**Что нужно сделать**. Перепишите без изменений строки записей между строкой, содержащей «Viewport: 975px width, 509px», и строкой, содержащей «pyautogui.click(x=37, y=126)», включая обе эти строки. Изображения в ответ не включайте.

**Рабочие данные**.
# # #

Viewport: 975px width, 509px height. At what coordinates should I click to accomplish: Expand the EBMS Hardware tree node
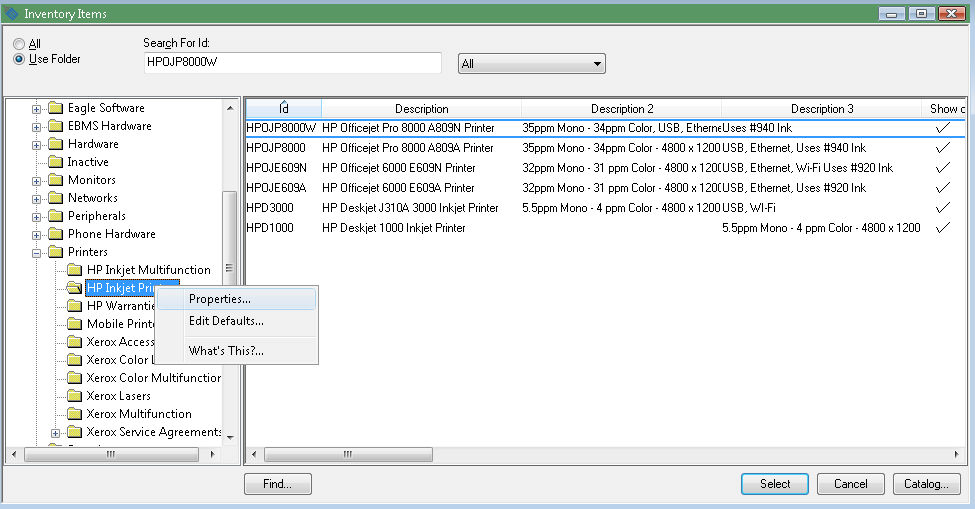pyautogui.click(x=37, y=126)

# # #

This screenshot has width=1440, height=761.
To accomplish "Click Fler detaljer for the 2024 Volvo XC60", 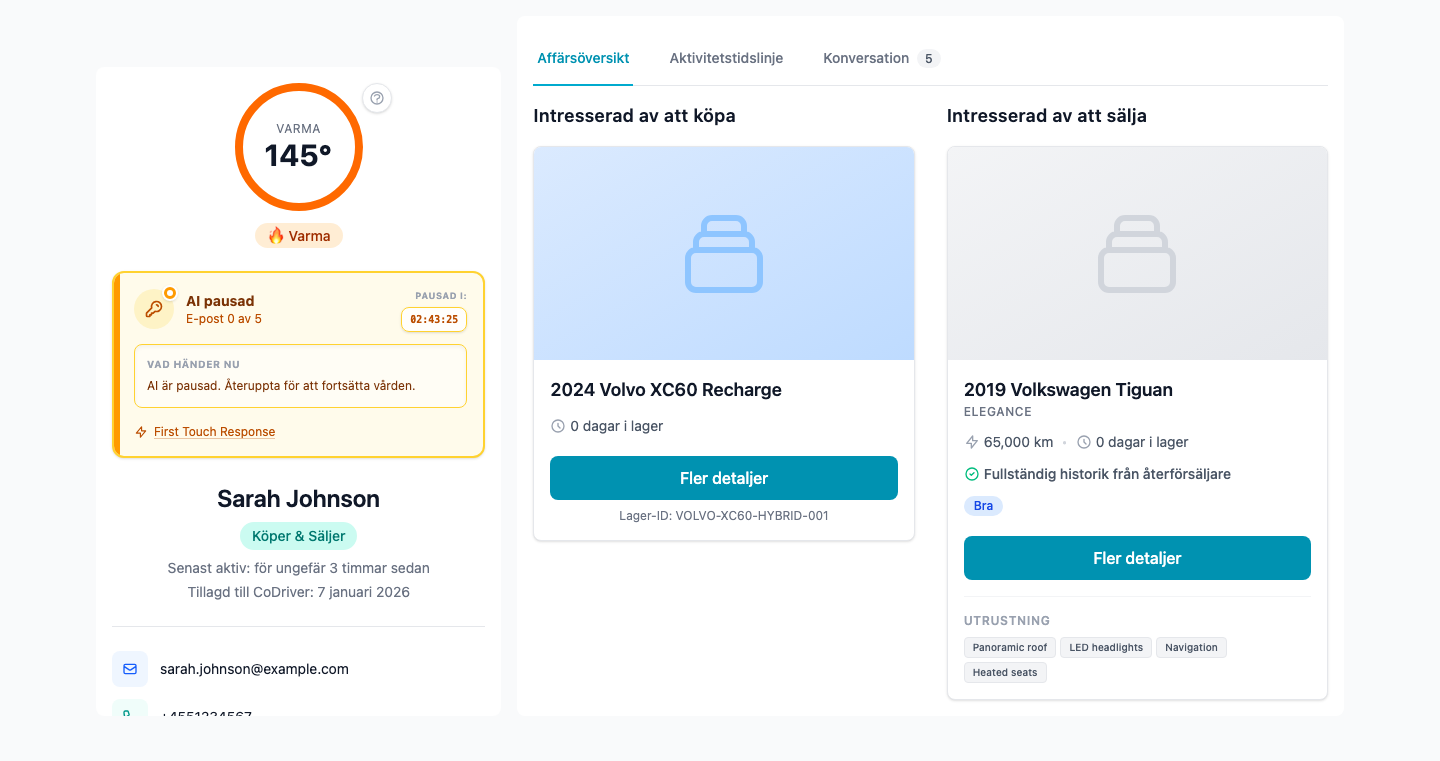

# # #

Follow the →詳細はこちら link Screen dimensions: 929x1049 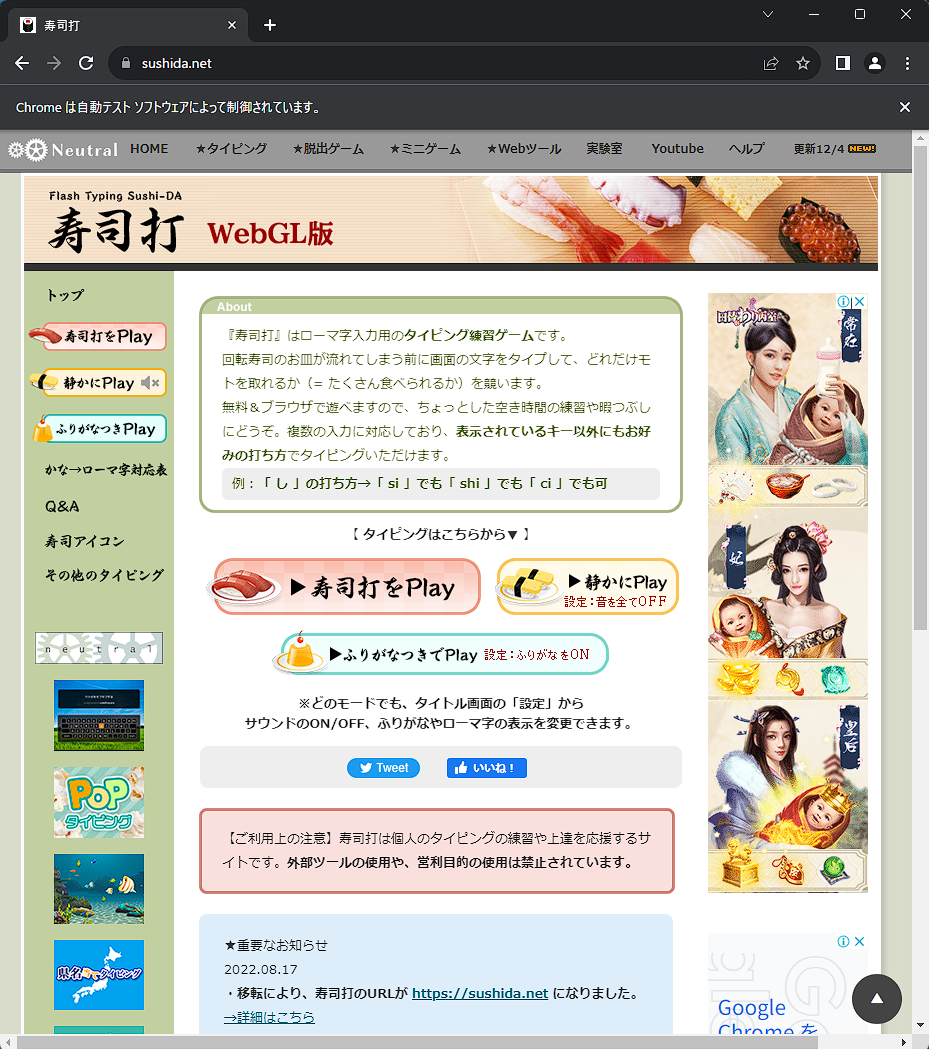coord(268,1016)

# # #

**Решение задачи**.
Viewport: 975px width, 509px height. At what coordinates should I click to accomplish: Expand the EBMS Hardware tree node
pyautogui.click(x=37, y=126)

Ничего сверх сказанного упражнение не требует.